Let’s turn our attention to the aforementioned example taken from Lind et al. (2015). Are number of sales calls related to number of copier sold? Refer to the listing on the right.

The sample comprises 15 sales reps and their respective sales calls and the number of copiers sold. From the top it does look like as if there is a positive relation between calls and sells but how strong is this trend actually? To illustrate this relationship graphically we usually resort to a scatter diagram where we plot the number of sales calls (independent variable) on the x-axis and the resultant copier sells (dependent variable) on the y-axis.

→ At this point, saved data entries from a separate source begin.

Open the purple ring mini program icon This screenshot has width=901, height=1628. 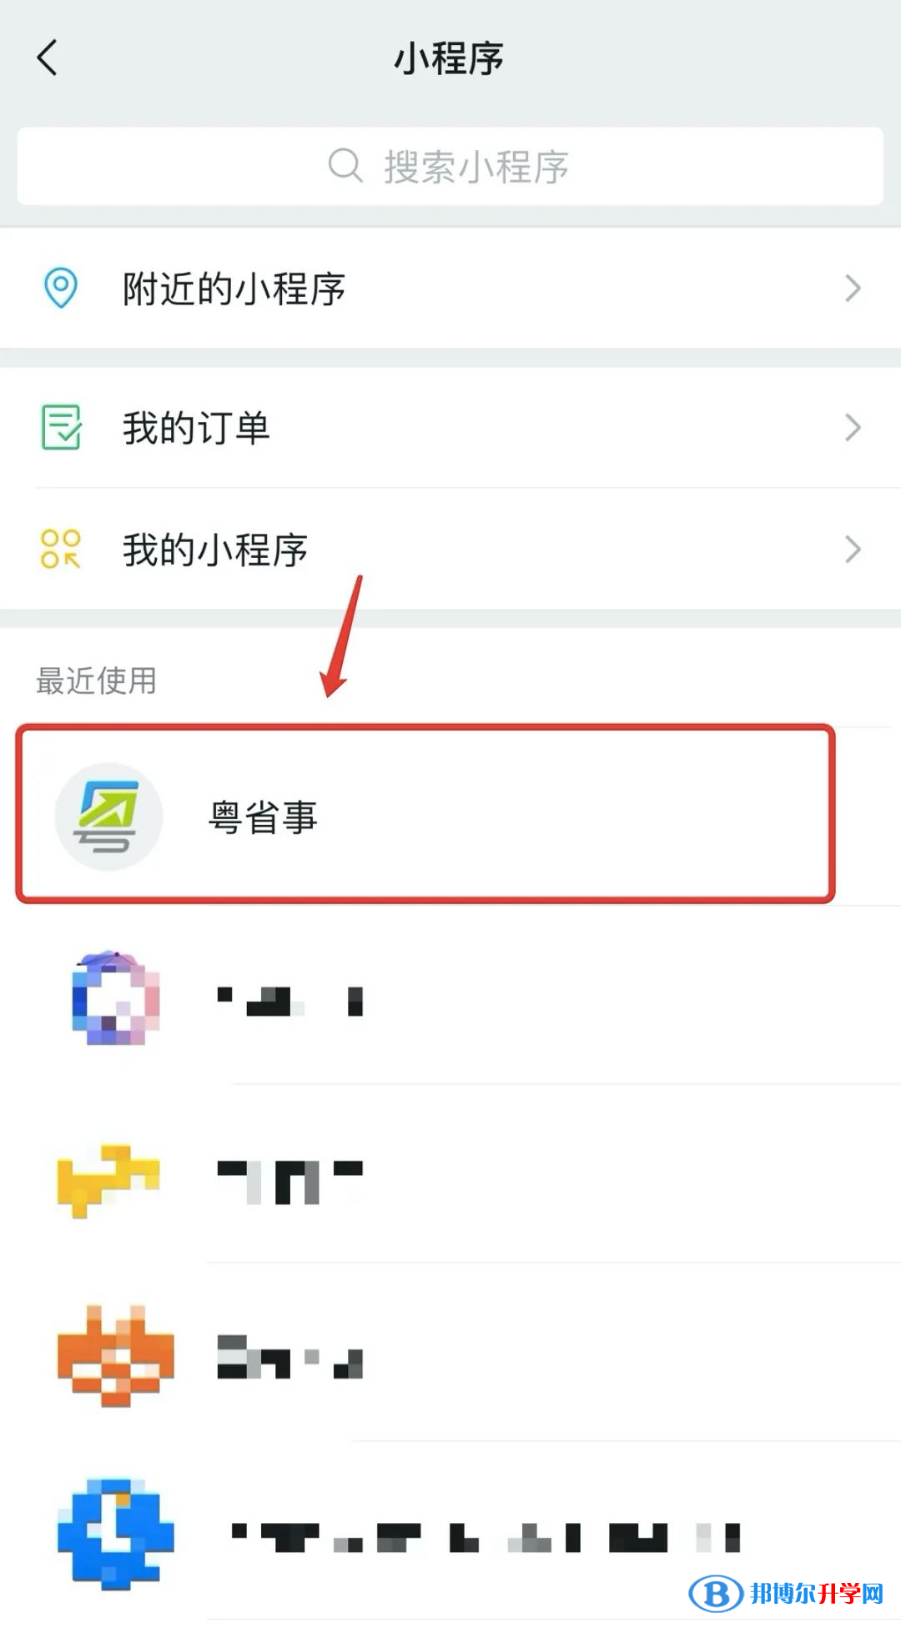coord(115,997)
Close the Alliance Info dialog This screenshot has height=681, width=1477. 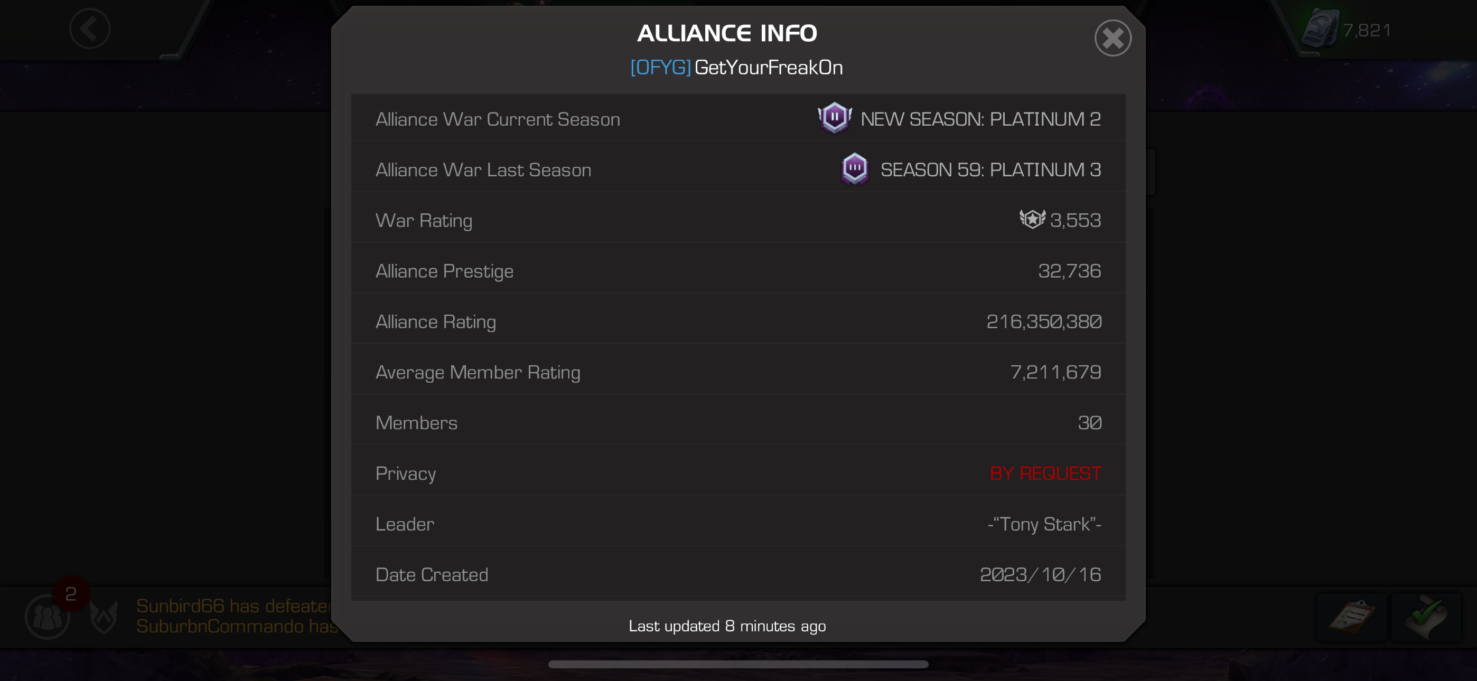(x=1112, y=38)
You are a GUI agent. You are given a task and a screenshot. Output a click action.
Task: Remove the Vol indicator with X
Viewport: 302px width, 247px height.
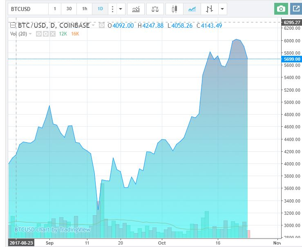pyautogui.click(x=53, y=34)
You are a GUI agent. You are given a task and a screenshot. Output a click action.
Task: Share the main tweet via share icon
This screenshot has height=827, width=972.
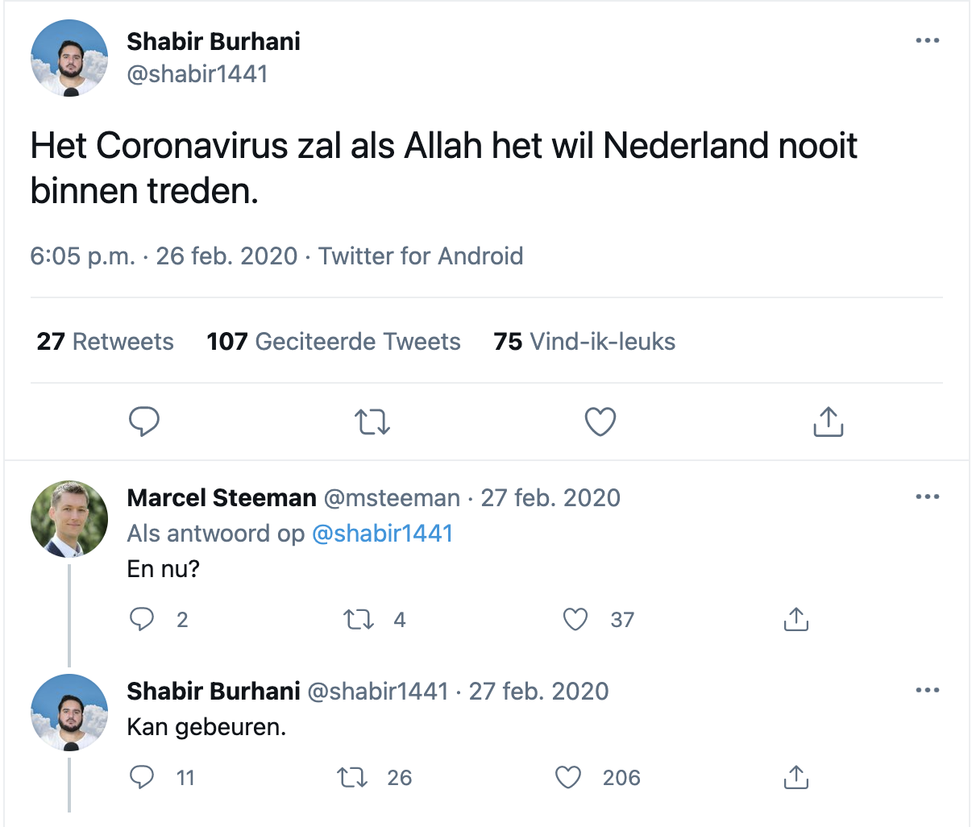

Apparently, there is a positive, that is, upward relationship between calls and sells, however not as strong as we might have assumed. As the regression line represents the least squares of each data point, that is, the closest line of all plotted points there some major outliers, especially in the area of 80 < x < 100.

## Scripting with R

Once you have access to your R environment you simply need the data in as a csv file. You may download the data file survey.csv as well as the full working R skript on this share.

At first you need to import the csv file using this command.

sales_rep = read.csv(file.choose()) # this opens up a file import window

Next you can display imported components from various angles.

dim(sales_rep) # retrieves/sets the R object dimension str(sales_rep) # compact display of R object structure head(sales_rep) # returns the first or last part of an object

After executing the *head(survey)* command you should get following output. Surely, it represents simply an excerpt from the sample.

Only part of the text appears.